Overall Impression — 8
This is great for bedroom players and even for gigs (if you only use a few FX on it). It suits all styles, from metal to rock to country to pop to punk. If it were lost or stolen, I might get another, but only if I can get it really cheap (which may be easier due to the fact that DigiTech discontinued it, just like half their other stuff). I love the harmonizer and tube FX. You probably wouldn't want this if you are gonna use it for heavy gigging, but it's good for just screwing around, trying to become inspired to write stuff (then you can use seperate boxes).
Reliability & Durability — 8
It's made of steel and has plastic sides. The place where the pedal is attached is starting to dent inward. The footswitches are the little black tophat styles, which wear out fairly quickly. I had to replace all but the two big ones under the up/down pedals. Many of the LEDs also quit working. I replaced them and most still don't work, so it's probably something in the circuitry. Other than hat, it's pretty solid.
Ease of Use — 7
Made in 1999. As far as floor processors go, it's pretty easy to use. Though I've never used any other floor processor (before this one) so it took me a while to fully understand everything. It didn't come with a manual since I traded a guy 3 blank CDs for it (I later found a PDF online).

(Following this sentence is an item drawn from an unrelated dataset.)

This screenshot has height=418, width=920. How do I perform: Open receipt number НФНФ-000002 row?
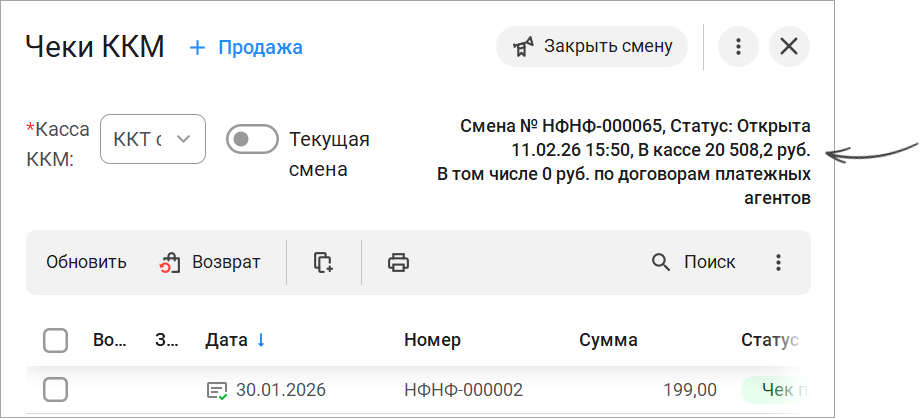tap(463, 390)
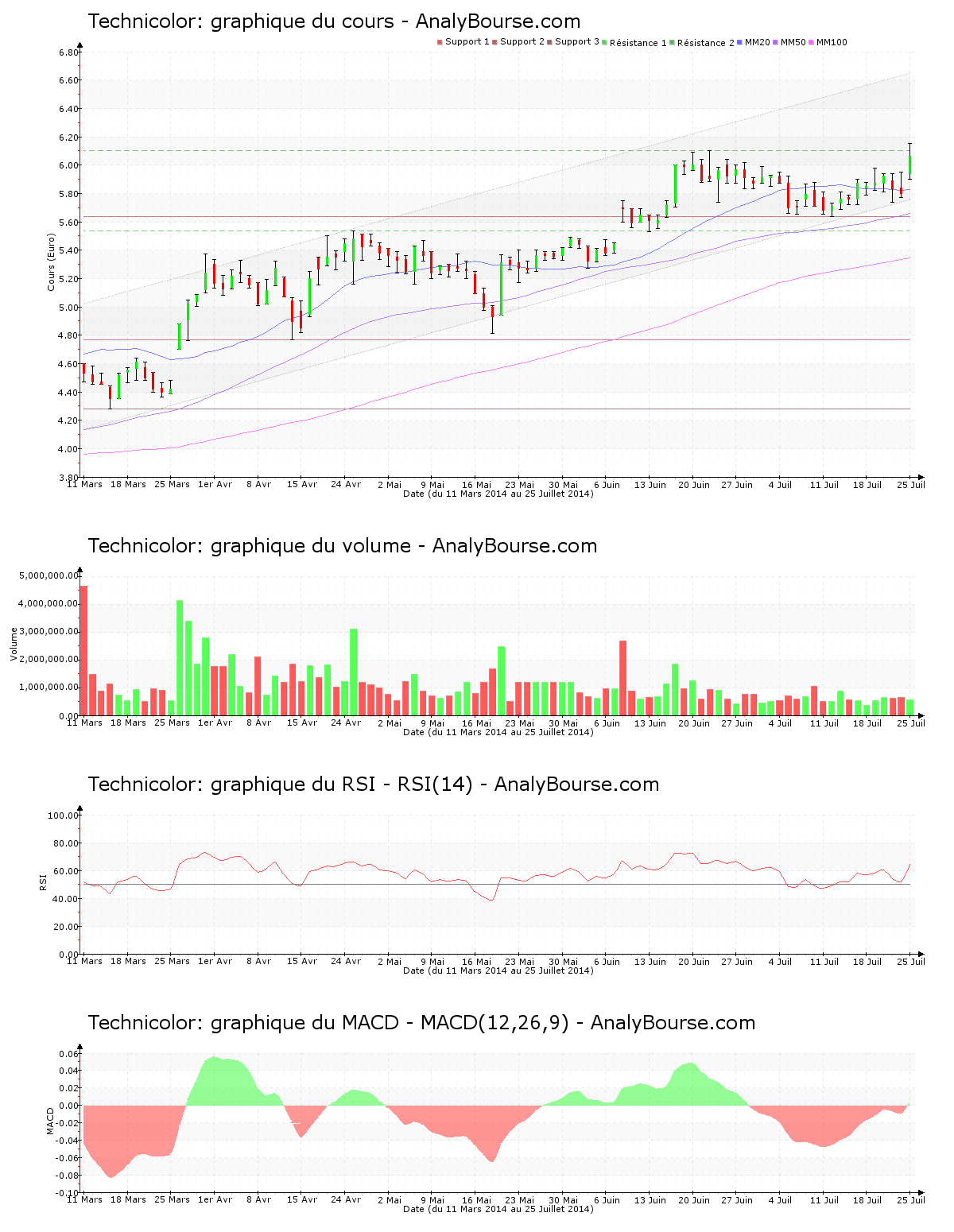
Task: Click the MM50 purple legend marker
Action: (776, 42)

This uses S-Disc II processing (version 1.03). It has 6 footswitches: bank or program up/down, distortion, mod/pitch, delay, and reverb. Two modes: bank and program. Program mode uses the up/down switches to select the individual programs and the other 4 switches to select individual effects on/off (as their names suggest). Bank mode uses the up/down switches to select whole banks of FX and the other four switches to select the indiviual programs (not effects on/off). It has forty user presets and forty factory presets. Along with all that are buttons to fully customize each individual effect plus store and edit buttons. Also has a Volume knob, presence (tone) knob, and an expression pedal. Also included is a tuner, jam-a-long jack, left and right outputs, and a headphone output. It uses a single Sovtek 12AX7 preamp tube (or any dual-triode tube, I guess. The original tube burned out and I just stuck in an unlabled dual-triode I had laying around. Sounds a little worse than the old one).